Y ahora viene otro a cambiar la forma de eso que guardamos en nuestro corazoncito de lector o espectador. De ahí debe brotar esa resistencia a aceptar cambios, recortes o añadidos en las películas que parten de una obra previa —como la reciente polémica sobre el villano de ‘Iron Man 3’ (Shane Black, 2013)—, llegando al extremo del fan que es más protector que el propio autor, como si hubiera adquirido el derecho a vetar ideas que no encajen con su interpretación. Antes que un remake o una adaptación pensada para contentar a los seguidores —o sea, para hacer caja— yo prefiero una visión diferente, algo nuevo a partir de lo ya conocido. En parte, por eso defiendo lo que ha hecho Baz Luhrmann en ‘El gran Gatsby’ (‘The Great Gatsby’, 2013).
La pirotecnia de Luhrmann y la pasión de DiCaprio
Cada uno sacará sus propias conclusiones, condicionadas por la lectura de la novela de F. Scott Fitzgerald, el visionado de alguna adaptación anterior —la más famosa la dirigió Jack Clayton— o la apreciación del estilo de Luhrmann —quien por cierto no leyó el libro, lo escuchó—, pero creo que esta versión de ‘El gran Gatsby’ cuenta con una serie de virtudes indiscutibles que hacen que el visionado merezca la pena aunque uno acabe pensando que… el libro es mejor. La primera ya la dejé caer antes: el film ofrece una experiencia única, excesiva en lo bueno y en lo malo. Da la posibilidad de contemplar el mundo a través de una singular mirada; la misma que reinterpretó el romance de Romeo y Julieta (1996) o las fiestas del Moulin Rouge (2001).

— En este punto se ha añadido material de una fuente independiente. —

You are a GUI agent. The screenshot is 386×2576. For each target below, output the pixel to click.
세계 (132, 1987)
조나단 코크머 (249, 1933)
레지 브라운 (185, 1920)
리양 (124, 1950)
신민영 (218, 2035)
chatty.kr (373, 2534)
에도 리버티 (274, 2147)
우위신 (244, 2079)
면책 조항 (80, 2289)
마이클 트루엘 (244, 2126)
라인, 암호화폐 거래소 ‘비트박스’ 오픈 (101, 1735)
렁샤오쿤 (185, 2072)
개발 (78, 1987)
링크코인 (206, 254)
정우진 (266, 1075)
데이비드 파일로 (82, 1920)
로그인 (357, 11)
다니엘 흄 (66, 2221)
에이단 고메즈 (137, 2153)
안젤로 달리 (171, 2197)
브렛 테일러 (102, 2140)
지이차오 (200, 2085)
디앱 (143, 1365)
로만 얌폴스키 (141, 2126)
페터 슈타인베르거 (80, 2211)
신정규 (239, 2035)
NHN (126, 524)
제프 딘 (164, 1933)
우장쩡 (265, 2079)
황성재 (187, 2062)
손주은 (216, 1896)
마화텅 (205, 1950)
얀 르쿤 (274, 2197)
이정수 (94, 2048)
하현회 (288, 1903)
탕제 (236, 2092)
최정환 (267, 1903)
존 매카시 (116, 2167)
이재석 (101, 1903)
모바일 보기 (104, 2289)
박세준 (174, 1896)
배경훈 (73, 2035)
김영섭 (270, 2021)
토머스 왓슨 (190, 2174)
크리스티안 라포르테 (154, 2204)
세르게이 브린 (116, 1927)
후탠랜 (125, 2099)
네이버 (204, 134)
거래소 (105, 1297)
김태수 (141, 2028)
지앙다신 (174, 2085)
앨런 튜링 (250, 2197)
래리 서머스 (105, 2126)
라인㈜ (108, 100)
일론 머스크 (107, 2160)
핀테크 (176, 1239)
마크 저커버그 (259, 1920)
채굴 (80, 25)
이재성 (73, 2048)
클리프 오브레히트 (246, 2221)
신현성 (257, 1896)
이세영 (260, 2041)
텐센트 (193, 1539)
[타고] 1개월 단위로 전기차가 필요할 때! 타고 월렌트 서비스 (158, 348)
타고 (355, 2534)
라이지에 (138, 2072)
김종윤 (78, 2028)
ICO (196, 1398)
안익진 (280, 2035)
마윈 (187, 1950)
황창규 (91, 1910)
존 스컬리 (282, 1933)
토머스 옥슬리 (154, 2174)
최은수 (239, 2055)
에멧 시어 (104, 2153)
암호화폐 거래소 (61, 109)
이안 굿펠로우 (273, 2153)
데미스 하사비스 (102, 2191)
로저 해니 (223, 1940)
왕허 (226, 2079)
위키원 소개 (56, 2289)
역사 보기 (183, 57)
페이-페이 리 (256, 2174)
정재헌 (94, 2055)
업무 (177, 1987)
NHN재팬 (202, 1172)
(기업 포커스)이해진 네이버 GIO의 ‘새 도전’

Otro punto a favor es el reparto, en especial que Leonardo DiCaprio lleve el disfraz de Jay Gatsby. Se apodera del personaje de tal forma que piensas que no solo entiende a Gatsby y simpatiza con él sino que pone parte de sí mismo en la creación de este enigmático multimillonario hecho a sí mismo, obsesionado por los detalles y la construcción de un sueño perfecto. Curiosamente, la estrella presentó la película en Cannes —lugar inmejorable para tal evento— durante su retiro temporal de la actuación, mientras encuentra la energía y la motivación para volver a implicarse en un rodaje —el último fue ‘The Wolf of Wall Street’ (Martin Scorsese, 2013)—. También es una afortunada decisión que Nick Carraway esté encarnado por Tobey Maguire, a quien DiCaprio ha señalado como su mejor amigo y confidente.
Una luz en la niebla
He ahí el último de los logros que destaco de ‘El gran Gatsby’: su desatado y arrebatador romanticismo. El símbolo del destello verde, la esperanza de recuperar el pasado, la obsesión por un ideal, el sacrificio… La película dura demasiado, la ambientación resulta artificial —esas panorámicas imposibles, el lucimiento del 3D, las postales bélicas, la ciudad en constante celebración…—, los personajes están muy cerca de la caricatura, los giros parecen sacados de una telenovela… sin embargo, el resultado es coherente, es como un cuento, con su dosis de fantasía y humor simplón, el héroe y el villano, el amigo fiel y la doncella en peligro. Pero aquí no hay final feliz. Solo el placer de haber disfrutado el viaje y la nostalgia de esos momentos mágicos irrepetibles.